Requirement
Exactly as written, set down every entry once more.

[Stored data]
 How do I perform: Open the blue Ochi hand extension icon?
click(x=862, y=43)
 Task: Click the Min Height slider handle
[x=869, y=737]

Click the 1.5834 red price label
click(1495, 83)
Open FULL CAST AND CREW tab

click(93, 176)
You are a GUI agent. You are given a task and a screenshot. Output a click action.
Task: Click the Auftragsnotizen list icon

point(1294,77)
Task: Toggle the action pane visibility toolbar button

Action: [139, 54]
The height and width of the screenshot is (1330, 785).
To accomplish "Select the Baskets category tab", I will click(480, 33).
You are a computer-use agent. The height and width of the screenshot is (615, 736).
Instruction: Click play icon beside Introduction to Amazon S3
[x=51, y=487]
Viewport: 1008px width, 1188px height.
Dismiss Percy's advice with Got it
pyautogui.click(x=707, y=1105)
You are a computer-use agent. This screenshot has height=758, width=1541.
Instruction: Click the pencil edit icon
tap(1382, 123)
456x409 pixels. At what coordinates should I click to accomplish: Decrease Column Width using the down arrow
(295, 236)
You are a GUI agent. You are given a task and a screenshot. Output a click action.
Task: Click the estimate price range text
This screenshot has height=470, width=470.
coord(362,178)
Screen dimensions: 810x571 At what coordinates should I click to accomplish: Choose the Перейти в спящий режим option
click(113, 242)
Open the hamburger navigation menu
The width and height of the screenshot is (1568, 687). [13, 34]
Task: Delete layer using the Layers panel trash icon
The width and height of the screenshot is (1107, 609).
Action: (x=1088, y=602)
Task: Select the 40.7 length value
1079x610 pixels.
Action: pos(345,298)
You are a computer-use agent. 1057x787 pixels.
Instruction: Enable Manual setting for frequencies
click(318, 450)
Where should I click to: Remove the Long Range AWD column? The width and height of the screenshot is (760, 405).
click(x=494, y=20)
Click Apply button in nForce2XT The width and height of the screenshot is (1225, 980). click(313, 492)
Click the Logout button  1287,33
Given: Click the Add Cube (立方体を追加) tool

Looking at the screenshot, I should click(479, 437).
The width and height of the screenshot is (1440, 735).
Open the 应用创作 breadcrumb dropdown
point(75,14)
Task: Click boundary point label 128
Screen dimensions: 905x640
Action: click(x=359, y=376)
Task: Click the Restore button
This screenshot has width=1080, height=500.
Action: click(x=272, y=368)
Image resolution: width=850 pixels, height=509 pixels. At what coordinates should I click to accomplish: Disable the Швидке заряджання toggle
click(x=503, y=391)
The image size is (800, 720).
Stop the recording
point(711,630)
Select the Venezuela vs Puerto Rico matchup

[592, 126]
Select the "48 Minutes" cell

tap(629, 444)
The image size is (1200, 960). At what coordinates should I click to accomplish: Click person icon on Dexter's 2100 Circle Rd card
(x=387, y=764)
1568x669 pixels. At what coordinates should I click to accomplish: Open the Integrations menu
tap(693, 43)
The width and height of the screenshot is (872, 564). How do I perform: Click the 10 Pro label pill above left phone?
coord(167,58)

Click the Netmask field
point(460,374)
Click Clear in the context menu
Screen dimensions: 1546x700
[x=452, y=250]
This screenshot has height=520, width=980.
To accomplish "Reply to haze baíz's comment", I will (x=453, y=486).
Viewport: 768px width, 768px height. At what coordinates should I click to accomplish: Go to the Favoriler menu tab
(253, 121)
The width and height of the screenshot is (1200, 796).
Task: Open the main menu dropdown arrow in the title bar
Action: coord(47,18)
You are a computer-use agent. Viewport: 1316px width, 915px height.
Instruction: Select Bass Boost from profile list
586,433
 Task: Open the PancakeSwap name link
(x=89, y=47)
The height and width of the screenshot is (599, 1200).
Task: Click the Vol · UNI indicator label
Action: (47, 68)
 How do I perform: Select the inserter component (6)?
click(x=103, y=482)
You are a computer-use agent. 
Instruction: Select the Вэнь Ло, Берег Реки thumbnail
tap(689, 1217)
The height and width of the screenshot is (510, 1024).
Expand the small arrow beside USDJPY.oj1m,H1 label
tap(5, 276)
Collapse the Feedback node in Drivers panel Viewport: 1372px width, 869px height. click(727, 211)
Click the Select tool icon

Answer area
 How do I perform: Open the blue Ochi hand extension icon?
click(x=862, y=43)
 Task: Click the Min Height slider handle
[x=869, y=737]

Click the 1.5834 red price label
click(1495, 83)
Open FULL CAST AND CREW tab

click(93, 176)
You are a GUI agent. You are given a task and a screenshot. Output a click action.
Task: Click the Auftragsnotizen list icon

point(1294,77)
Task: Toggle the action pane visibility toolbar button

Action: [139, 54]
The height and width of the screenshot is (1330, 785).
To accomplish "Select the Baskets category tab", I will click(480, 33).
You are a computer-use agent. The height and width of the screenshot is (615, 736).
Instruction: Click play icon beside Introduction to Amazon S3
[x=51, y=487]
Viewport: 1008px width, 1188px height.
Dismiss Percy's advice with Got it
pyautogui.click(x=707, y=1105)
You are a computer-use agent. This screenshot has height=758, width=1541.
Instruction: Click the pencil edit icon
tap(1382, 123)
456x409 pixels. At what coordinates should I click to accomplish: Decrease Column Width using the down arrow
(295, 236)
You are a GUI agent. You are given a task and a screenshot. Output a click action.
Task: Click the estimate price range text
This screenshot has height=470, width=470.
coord(362,178)
Screen dimensions: 810x571 At what coordinates should I click to accomplish: Choose the Перейти в спящий режим option
click(113, 242)
Open the hamburger navigation menu
The width and height of the screenshot is (1568, 687). [13, 34]
Task: Delete layer using the Layers panel trash icon
The width and height of the screenshot is (1107, 609).
Action: (x=1088, y=602)
Task: Select the 40.7 length value
1079x610 pixels.
Action: pos(345,298)
You are a computer-use agent. 1057x787 pixels.
Instruction: Enable Manual setting for frequencies
click(318, 450)
Where should I click to: Remove the Long Range AWD column? The width and height of the screenshot is (760, 405).
click(x=494, y=20)
Click Apply button in nForce2XT The width and height of the screenshot is (1225, 980). click(313, 492)
Click the Logout button  1287,33
Given: Click the Add Cube (立方体を追加) tool

Looking at the screenshot, I should click(479, 437).
The width and height of the screenshot is (1440, 735).
Open the 应用创作 breadcrumb dropdown
point(75,14)
Task: Click boundary point label 128
Screen dimensions: 905x640
Action: click(x=359, y=376)
Task: Click the Restore button
This screenshot has width=1080, height=500.
Action: click(x=272, y=368)
Image resolution: width=850 pixels, height=509 pixels. At what coordinates should I click to accomplish: Disable the Швидке заряджання toggle
click(x=503, y=391)
The image size is (800, 720).
Stop the recording
point(711,630)
Select the Venezuela vs Puerto Rico matchup

[592, 126]
Select the "48 Minutes" cell

tap(629, 444)
The image size is (1200, 960). At what coordinates should I click to accomplish: Click person icon on Dexter's 2100 Circle Rd card
(x=387, y=764)
1568x669 pixels. At what coordinates should I click to accomplish: Open the Integrations menu
tap(693, 43)
The width and height of the screenshot is (872, 564). How do I perform: Click the 10 Pro label pill above left phone?
coord(167,58)

Click the Netmask field
point(460,374)
Click Clear in the context menu
Screen dimensions: 1546x700
[x=452, y=250]
This screenshot has height=520, width=980.
To accomplish "Reply to haze baíz's comment", I will (x=453, y=486).
Viewport: 768px width, 768px height. At what coordinates should I click to accomplish: Go to the Favoriler menu tab
(253, 121)
The width and height of the screenshot is (1200, 796).
Task: Open the main menu dropdown arrow in the title bar
Action: coord(47,18)
You are a computer-use agent. Viewport: 1316px width, 915px height.
Instruction: Select Bass Boost from profile list
586,433
 Task: Open the PancakeSwap name link
(x=89, y=47)
The height and width of the screenshot is (599, 1200).
Task: Click the Vol · UNI indicator label
Action: (47, 68)
 How do I perform: Select the inserter component (6)?
click(x=103, y=482)
You are a computer-use agent. 
Instruction: Select the Вэнь Ло, Берег Реки thumbnail
tap(689, 1217)
The height and width of the screenshot is (510, 1024).
Expand the small arrow beside USDJPY.oj1m,H1 label
tap(5, 276)
Collapse the Feedback node in Drivers panel Viewport: 1372px width, 869px height. click(727, 211)
Click the Select tool icon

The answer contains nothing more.